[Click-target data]
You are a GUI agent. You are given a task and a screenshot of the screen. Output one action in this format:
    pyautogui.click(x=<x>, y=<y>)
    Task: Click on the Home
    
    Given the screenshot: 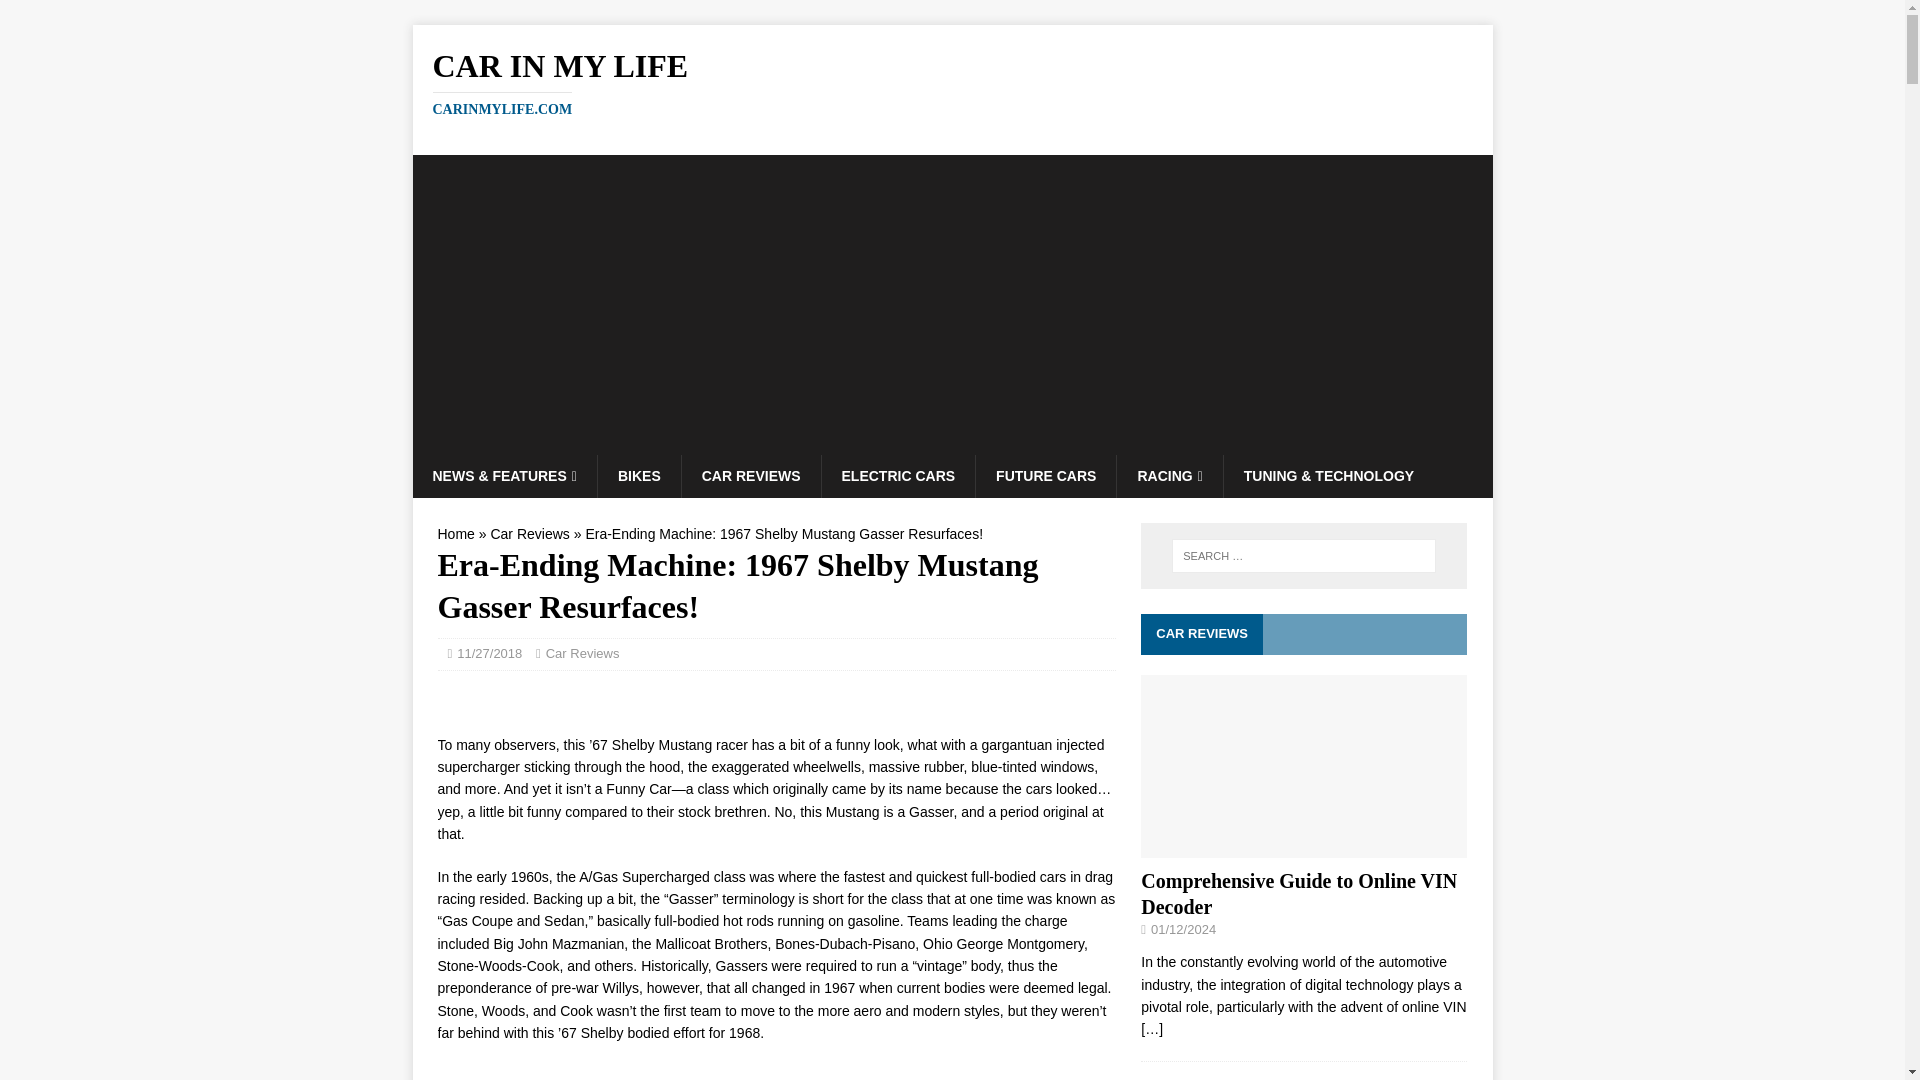 What is the action you would take?
    pyautogui.click(x=456, y=534)
    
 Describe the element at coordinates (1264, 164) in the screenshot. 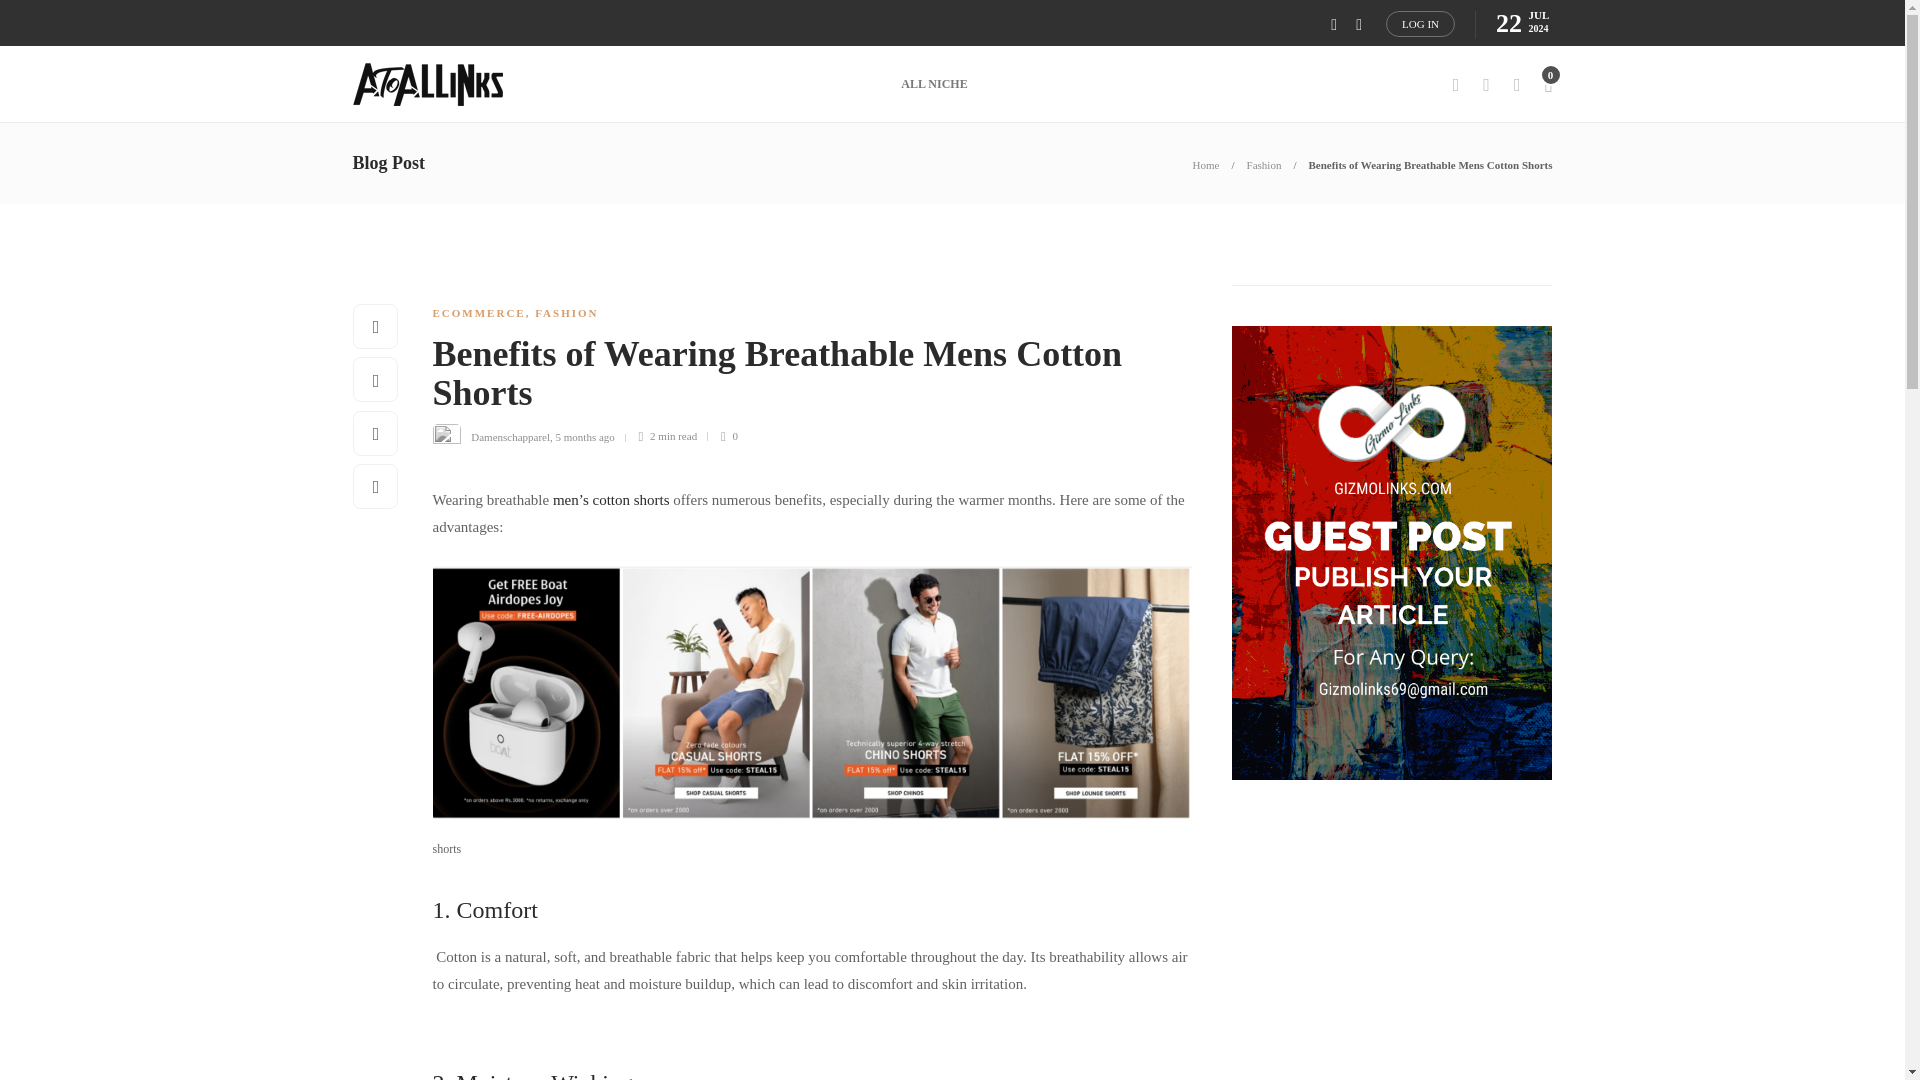

I see `Fashion` at that location.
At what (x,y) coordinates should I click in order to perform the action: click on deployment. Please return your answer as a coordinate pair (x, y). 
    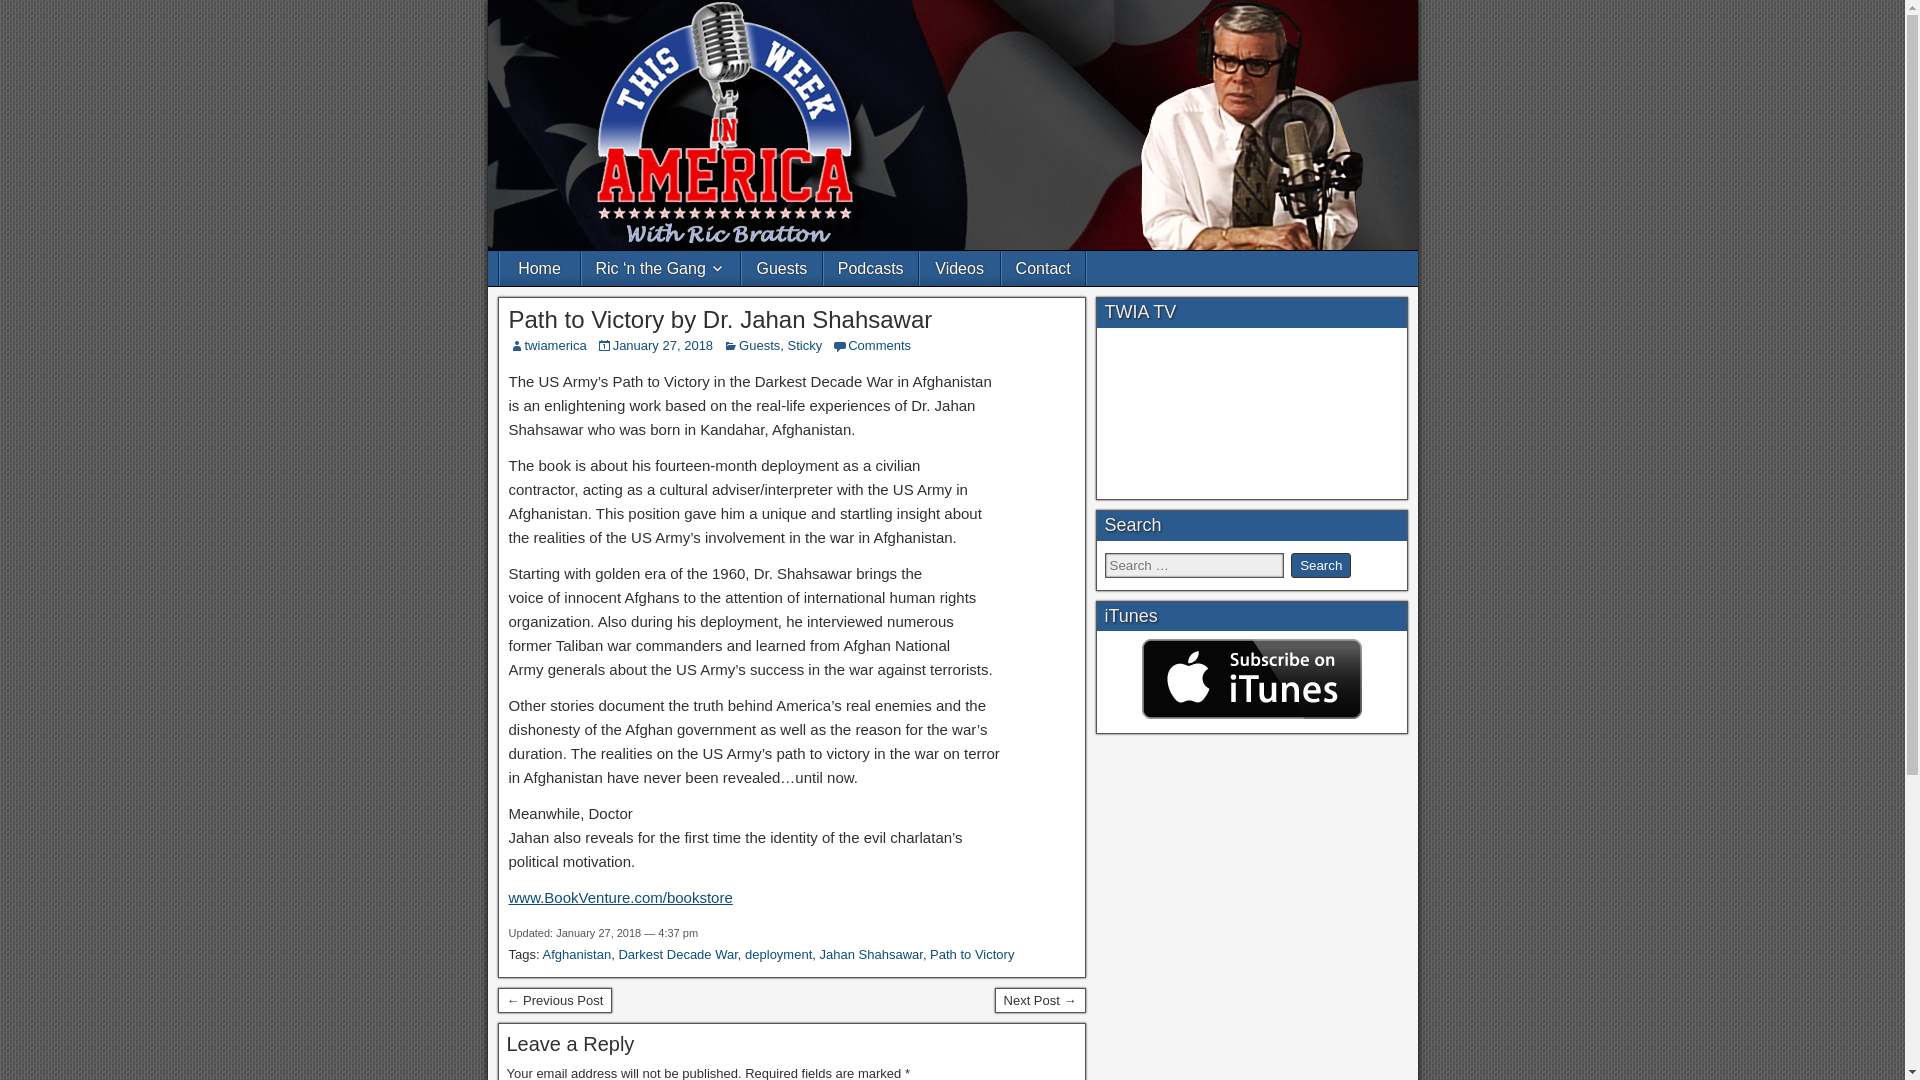
    Looking at the image, I should click on (778, 954).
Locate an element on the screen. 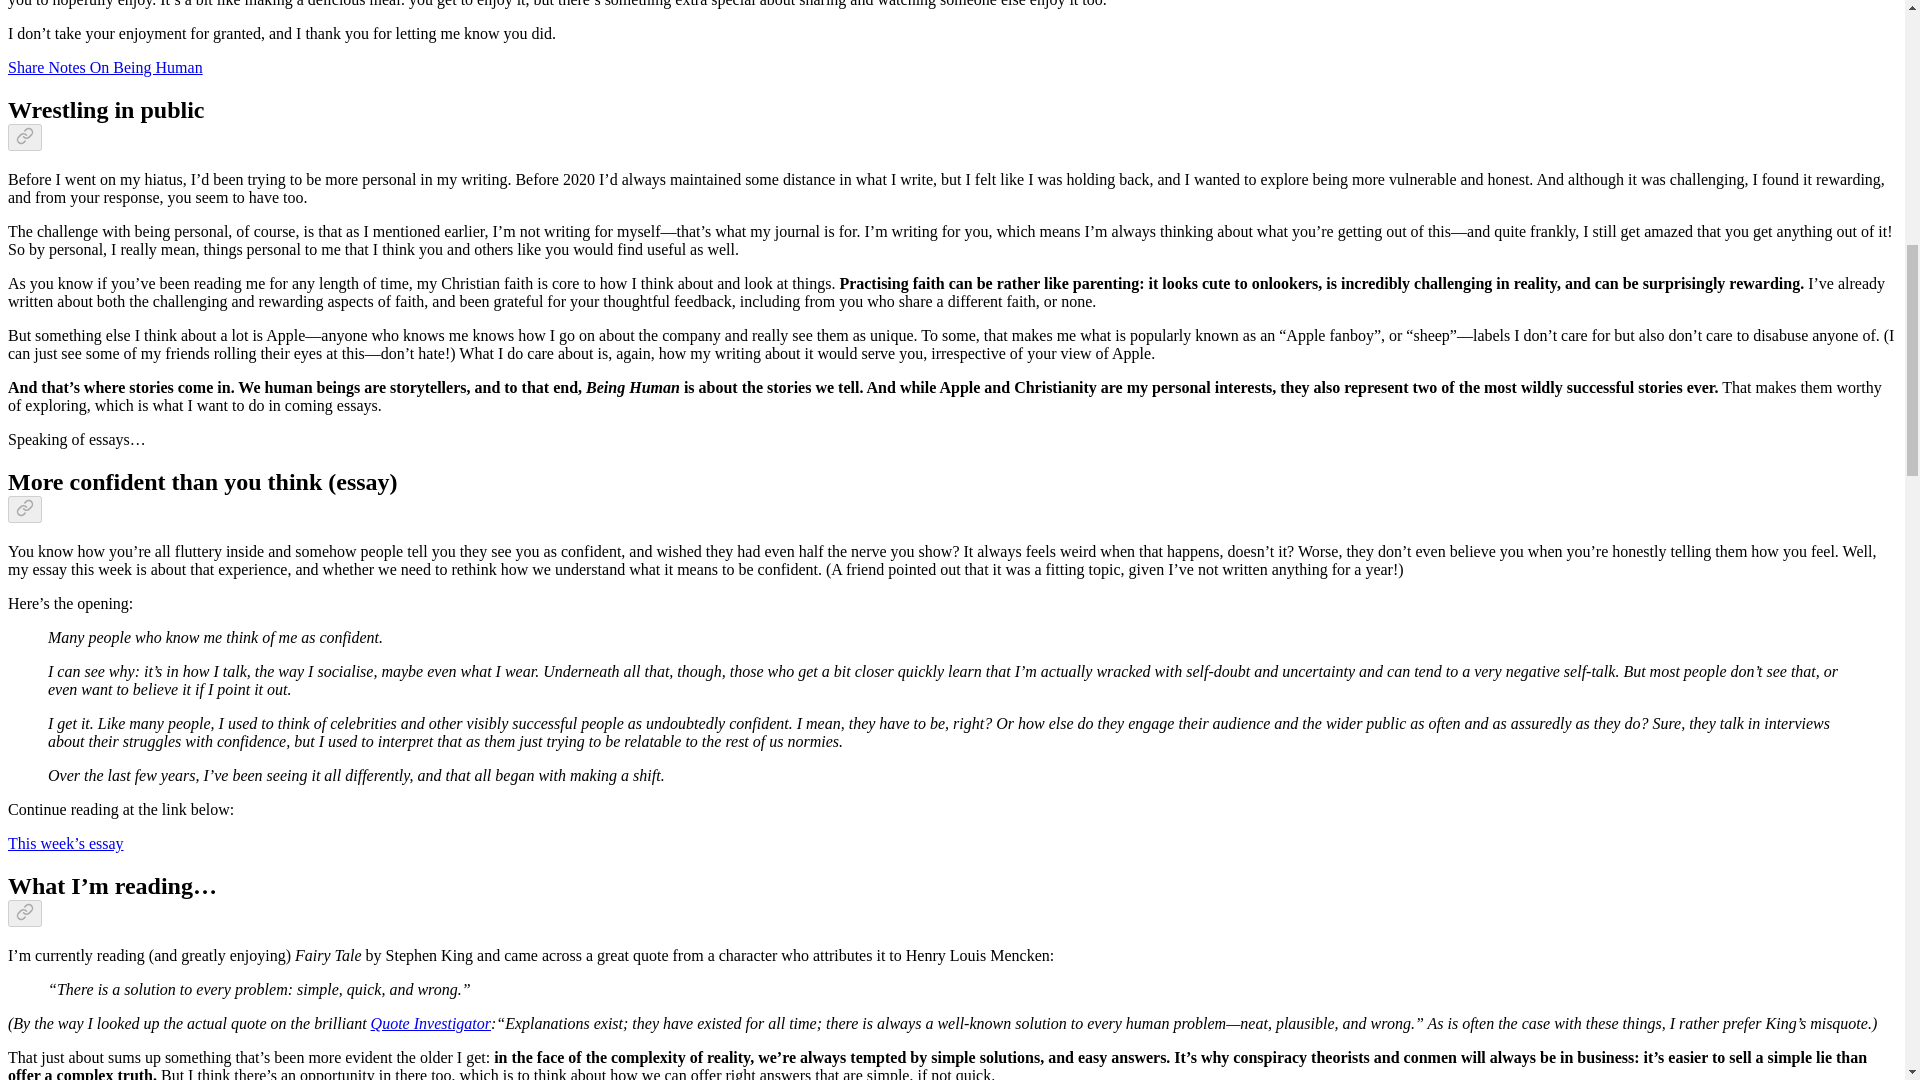 The image size is (1920, 1080). Quote Investigator is located at coordinates (430, 1024).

## Task directions
Count how many lines in the entries above contain the word "should" and reply with only that number.

## Task response
2